The potential for recycling is enormous when the amount of electrical and electronic equipment waste being generated is considered. Such waste is estimated at 20 to 50 million tonnes, or three to seven kilogrammes per person, each year.


In Europe alone, the amount of such waste generated is about 12 million tonnes per year. This is expected to increase in the coming decades at a rate of at least four per cent annually—about three times higher than the growth of municipal waste.

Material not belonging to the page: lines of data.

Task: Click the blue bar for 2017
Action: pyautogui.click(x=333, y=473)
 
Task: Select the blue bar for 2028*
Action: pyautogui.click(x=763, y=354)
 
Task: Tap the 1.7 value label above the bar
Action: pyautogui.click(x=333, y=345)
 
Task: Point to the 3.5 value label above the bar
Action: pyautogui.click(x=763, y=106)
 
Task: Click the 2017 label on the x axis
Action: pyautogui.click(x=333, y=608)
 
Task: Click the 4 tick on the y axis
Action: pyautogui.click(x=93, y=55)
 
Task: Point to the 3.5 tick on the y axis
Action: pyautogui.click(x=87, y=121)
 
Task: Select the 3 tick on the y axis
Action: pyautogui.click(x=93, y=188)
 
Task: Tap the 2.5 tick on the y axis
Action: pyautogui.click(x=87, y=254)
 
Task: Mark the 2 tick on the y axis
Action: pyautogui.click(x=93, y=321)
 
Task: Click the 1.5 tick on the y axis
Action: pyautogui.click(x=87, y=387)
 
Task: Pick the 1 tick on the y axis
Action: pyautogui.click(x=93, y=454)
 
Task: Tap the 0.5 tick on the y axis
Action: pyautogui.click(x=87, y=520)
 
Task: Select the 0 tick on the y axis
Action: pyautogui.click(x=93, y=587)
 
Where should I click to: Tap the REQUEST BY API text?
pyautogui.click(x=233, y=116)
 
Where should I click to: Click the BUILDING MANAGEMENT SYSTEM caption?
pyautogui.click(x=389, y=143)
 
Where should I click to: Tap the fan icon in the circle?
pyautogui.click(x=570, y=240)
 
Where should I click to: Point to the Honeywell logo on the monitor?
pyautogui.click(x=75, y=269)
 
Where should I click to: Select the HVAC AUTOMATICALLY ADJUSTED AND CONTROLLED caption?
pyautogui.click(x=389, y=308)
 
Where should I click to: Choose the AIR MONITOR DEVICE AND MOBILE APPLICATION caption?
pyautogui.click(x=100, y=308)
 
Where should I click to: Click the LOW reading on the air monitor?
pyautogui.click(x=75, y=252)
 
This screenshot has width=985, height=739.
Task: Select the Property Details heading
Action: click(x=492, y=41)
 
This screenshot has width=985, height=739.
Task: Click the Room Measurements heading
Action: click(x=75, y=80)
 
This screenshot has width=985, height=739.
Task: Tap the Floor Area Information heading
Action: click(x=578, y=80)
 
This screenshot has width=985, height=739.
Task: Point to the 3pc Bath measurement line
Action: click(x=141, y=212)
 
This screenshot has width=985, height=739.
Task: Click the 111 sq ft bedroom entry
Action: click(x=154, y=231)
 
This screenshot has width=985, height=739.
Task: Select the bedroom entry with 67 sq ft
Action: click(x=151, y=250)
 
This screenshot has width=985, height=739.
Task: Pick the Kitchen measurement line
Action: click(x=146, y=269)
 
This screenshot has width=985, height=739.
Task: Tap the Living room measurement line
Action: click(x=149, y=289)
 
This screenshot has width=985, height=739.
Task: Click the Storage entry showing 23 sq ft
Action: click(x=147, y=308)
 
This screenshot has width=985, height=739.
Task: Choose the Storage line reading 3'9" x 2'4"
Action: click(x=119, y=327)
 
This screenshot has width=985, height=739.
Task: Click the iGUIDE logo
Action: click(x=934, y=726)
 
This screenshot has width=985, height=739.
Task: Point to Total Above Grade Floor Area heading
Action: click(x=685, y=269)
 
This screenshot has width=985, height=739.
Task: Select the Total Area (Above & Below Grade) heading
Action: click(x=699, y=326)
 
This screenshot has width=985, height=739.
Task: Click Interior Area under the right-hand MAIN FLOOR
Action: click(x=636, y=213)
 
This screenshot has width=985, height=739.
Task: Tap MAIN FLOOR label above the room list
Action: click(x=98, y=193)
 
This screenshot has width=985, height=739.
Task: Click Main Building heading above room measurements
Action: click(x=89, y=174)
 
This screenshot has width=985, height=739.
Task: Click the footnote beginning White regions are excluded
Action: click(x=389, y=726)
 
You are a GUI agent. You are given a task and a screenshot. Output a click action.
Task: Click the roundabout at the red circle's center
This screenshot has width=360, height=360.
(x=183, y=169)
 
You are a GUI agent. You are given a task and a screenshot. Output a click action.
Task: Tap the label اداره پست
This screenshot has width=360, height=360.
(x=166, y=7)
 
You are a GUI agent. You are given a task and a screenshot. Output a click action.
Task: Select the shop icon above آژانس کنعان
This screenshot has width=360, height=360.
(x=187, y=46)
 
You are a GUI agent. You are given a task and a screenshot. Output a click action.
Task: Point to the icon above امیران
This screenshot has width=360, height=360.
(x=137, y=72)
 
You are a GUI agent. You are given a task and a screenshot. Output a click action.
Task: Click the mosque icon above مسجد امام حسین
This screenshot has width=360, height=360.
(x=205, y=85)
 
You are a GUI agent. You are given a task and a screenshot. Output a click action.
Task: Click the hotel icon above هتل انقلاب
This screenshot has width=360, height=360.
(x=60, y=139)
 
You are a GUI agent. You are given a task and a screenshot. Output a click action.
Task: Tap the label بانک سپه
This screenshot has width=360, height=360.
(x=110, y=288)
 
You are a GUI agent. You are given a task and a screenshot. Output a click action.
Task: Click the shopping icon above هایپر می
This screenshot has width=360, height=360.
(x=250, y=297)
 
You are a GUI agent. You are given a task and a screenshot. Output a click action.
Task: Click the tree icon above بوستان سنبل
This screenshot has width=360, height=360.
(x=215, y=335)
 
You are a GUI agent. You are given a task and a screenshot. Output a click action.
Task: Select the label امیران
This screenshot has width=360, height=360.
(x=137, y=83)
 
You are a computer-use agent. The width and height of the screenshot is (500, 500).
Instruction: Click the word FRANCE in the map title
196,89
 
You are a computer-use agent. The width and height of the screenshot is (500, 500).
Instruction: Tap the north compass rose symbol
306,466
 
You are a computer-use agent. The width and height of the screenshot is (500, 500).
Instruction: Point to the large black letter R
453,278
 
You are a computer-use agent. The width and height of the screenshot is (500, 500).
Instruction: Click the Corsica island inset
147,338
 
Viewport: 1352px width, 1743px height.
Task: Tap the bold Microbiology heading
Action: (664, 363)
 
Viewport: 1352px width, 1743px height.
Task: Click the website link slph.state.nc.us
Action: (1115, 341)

However, recycling rates have been consistently low—a previous report by the IRP found that less than one-third of some 60 metals studied have an end-of-life (EoL) recycling rate above 50 per cent and 34 elements are below one per cent recycling.


Recommendations


The reports issued a series of recommendations to attain a workable sustainable metals management system, including:


• Certified systems based on Best Available Technologies (BATs) and other measures increasing energy and entropy efficiency for mining as well as recycling industries have been developed and need to be applied on a global level. These techniques differ between regions, and do not necessarily need to be high technology.


• Weight-based targets hinder rather than promote recycling of the many critical elements in complex products, usually present in very low concentrations. Priorities have to be set for different metals, such as base metals, special metals, critical-technology metals, etc.


• Policy targets for recycling must account for the loss of metals due to mixing, must not exceed physical, technological and thermodynamic limits, and should not prioritize one or two metals at the inadvertent expense of others. Targets that go beyond what is thermodynamically possible are likely to fail. Policy makers can set appropriate targets from a life-cycle perspective by drawing on the expertise and tools available within the recycling industry.


• System optimization and design can further increase recycling rates and decrease environmental impacts. Product designers should take life-cycle approaches as well as metallurgical knowledge and rigorous process recycling system simulation into account when designing new products. Research and education is critically important for preserving this knowledge and for driving innovation that maximizes resource efficiency


• Policy goals for the recycling system must dovetail with economic drivers. With so many operators in the collection and recycling industry, regulation enforcement is unlikely to be sufficient by itself for determining the destination of metal-containing waste-streams.


• Primary production energy-efficiency increases can be achieved by improved process efficiency and use of waste streams (fly ash, sludge, slags, precipitates and suchlike) as sources of metals.


FURTHER RESOURCES


The full reports can be downloaded from the following links:


Environmental Risks and Challenges of Anthropogenic Metals Flows and Cycles


http://www.unep.org/resourcepanel/Publications/EnvironmentalChallengesMetals/tabid/106142/Default.aspx


Metal Recycling – Opportunities, Limits, Infrastructure


http://www.unep.org/resourcepanel/Publications/MetalRecycling/tabid/106143/Default.aspx


About the Resource Panel


The International Resource Panel was established in 2007 to provide independent, coherent and authoritative scientific assessment on the sustainable use of natural resources and the environmental impacts of resource use over the full life cycle.


By providing up-to-date information and the best science available, the International Resource Panel contributes to a better understanding of how to decouple human development and economic growth from environmental degradation. The information contained in the International Resource Panel's reports is intended to be policy relevant and support policy framing, policy and programme planning, and enable evaluation and monitoring of policy effectiveness.